● REQUIRED WORK: Copy every item below word for word, omitting the pictures.

>> START PROVIDED DATA

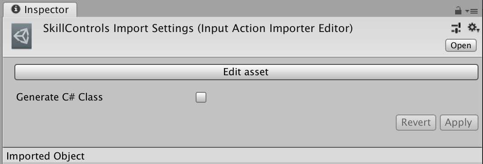Click the Generate C# Class label
483x164 pixels.
coord(59,97)
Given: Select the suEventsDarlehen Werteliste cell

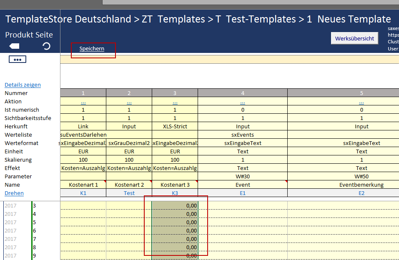Looking at the screenshot, I should (x=83, y=135).
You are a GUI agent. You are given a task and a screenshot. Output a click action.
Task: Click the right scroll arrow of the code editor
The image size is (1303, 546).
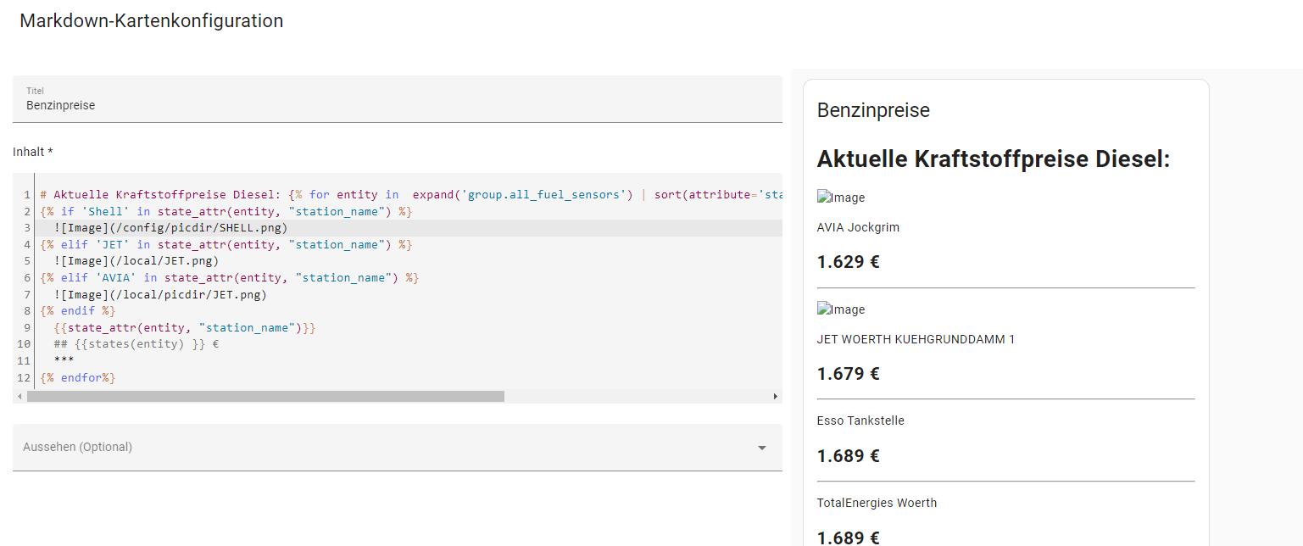click(x=775, y=396)
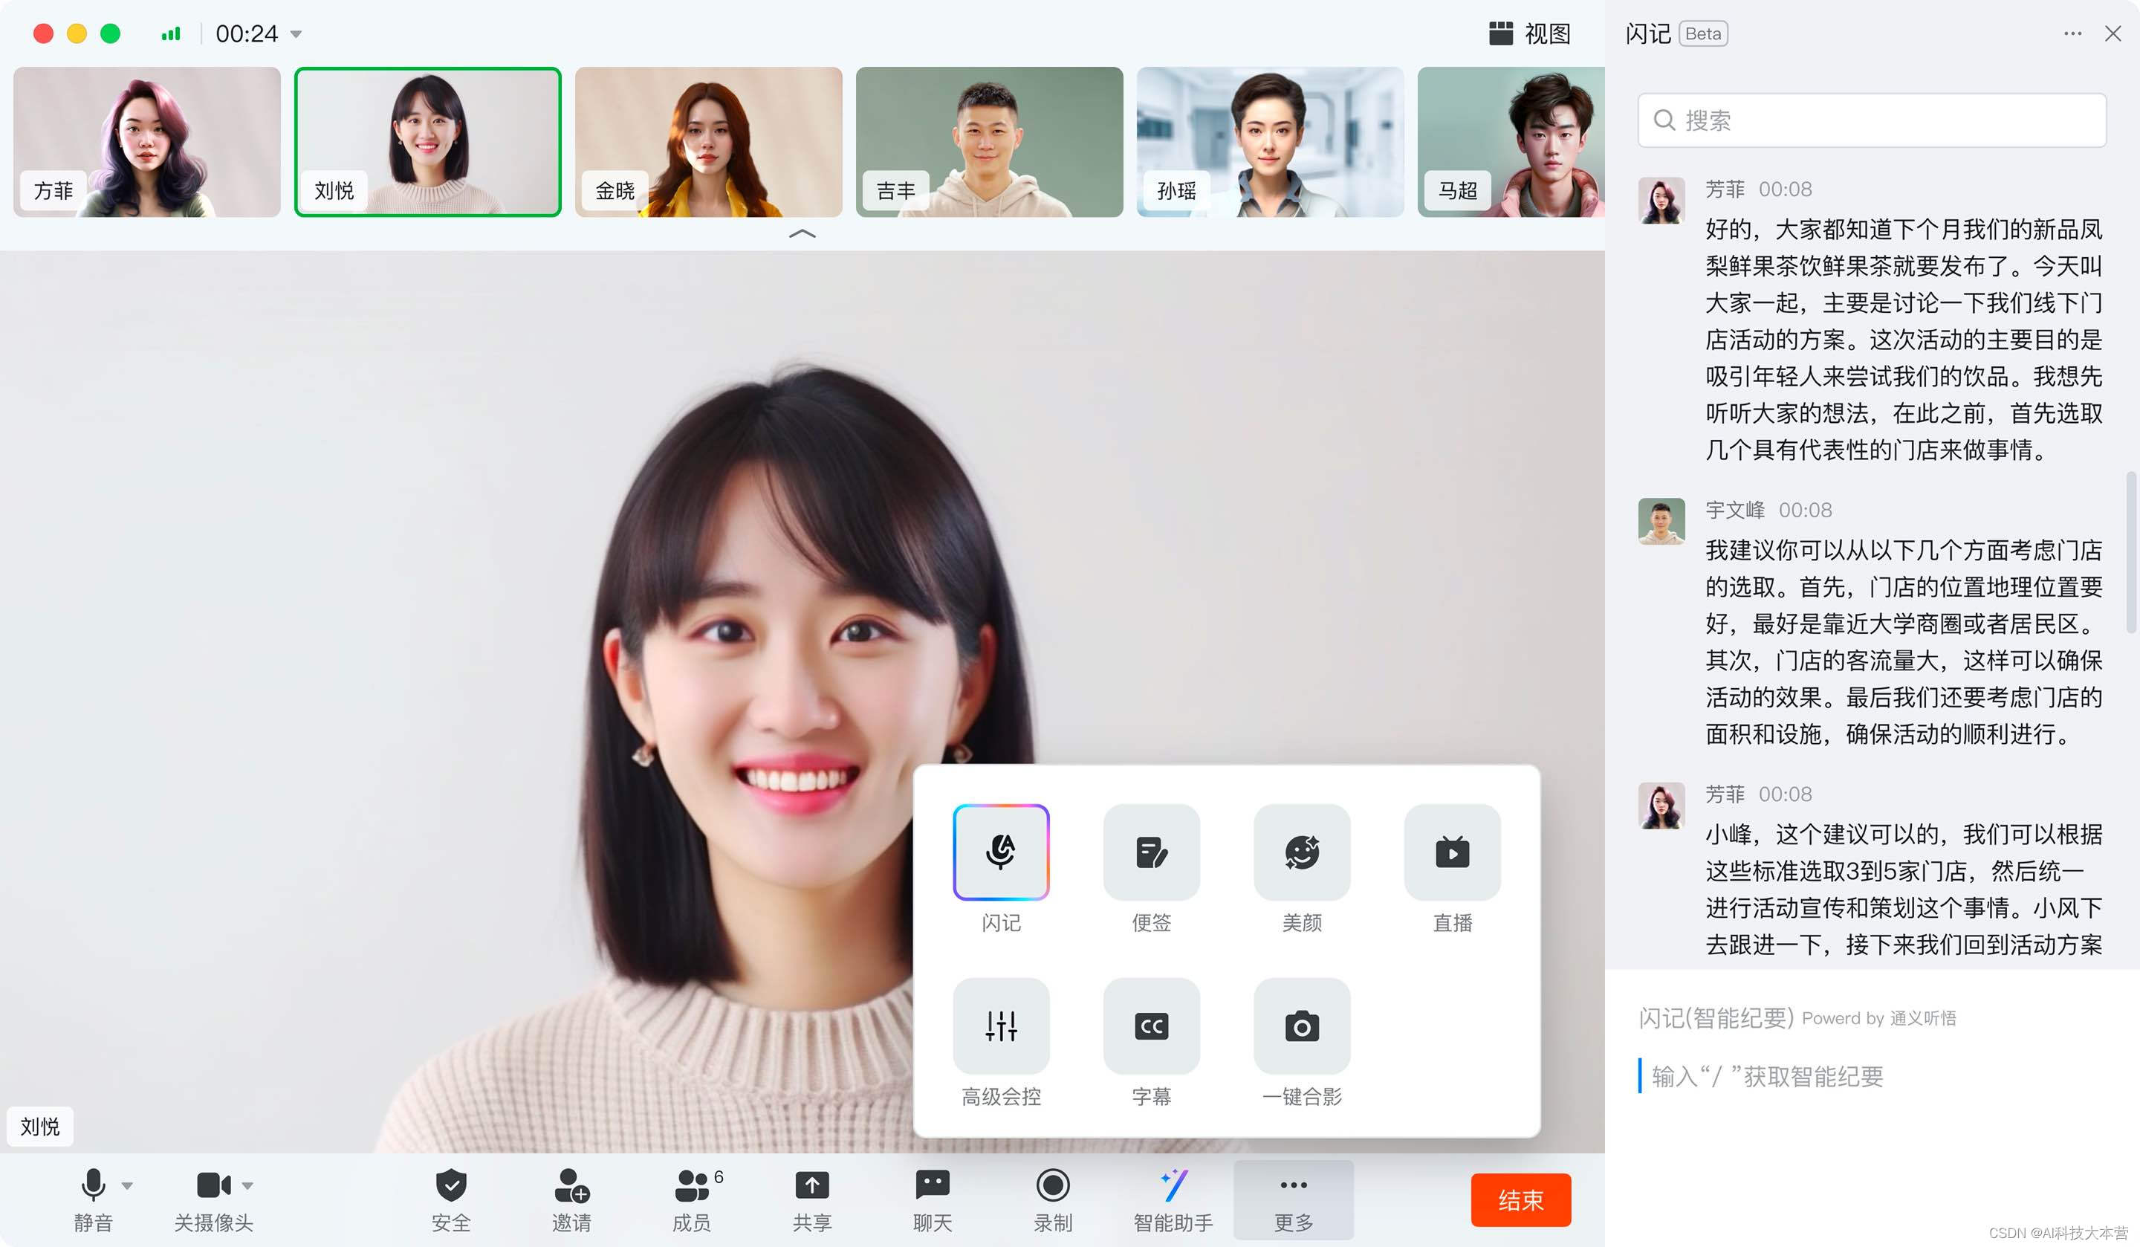Open 闪记 panel more options menu
The image size is (2140, 1247).
(x=2072, y=34)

>> END PROVIDED DATA

● ANSWER IN FULL:
Click the Generate C# Class label
483x164 pixels.
coord(59,97)
Given: Select the suEventsDarlehen Werteliste cell

Looking at the screenshot, I should (x=83, y=135).
You are a GUI agent. You are given a task and a screenshot. Output a click action.
Task: Click the right scroll arrow of the code editor
The image size is (1303, 546).
click(x=775, y=396)
Open 闪记 panel more options menu
The image size is (2140, 1247).
(x=2072, y=34)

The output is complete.